**DATA IN THIS EXERCISE**
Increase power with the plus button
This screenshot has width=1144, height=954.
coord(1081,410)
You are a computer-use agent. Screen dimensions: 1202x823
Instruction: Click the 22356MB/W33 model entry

**ACTIVITY**
Quote all the records. Keep every word exact.

**PROBLEM SOLUTION**
Increase power with the plus button
This screenshot has width=1144, height=954.
coord(1081,410)
You are a computer-use agent. Screen dimensions: 1202x823
Instruction: Click the 22356MB/W33 model entry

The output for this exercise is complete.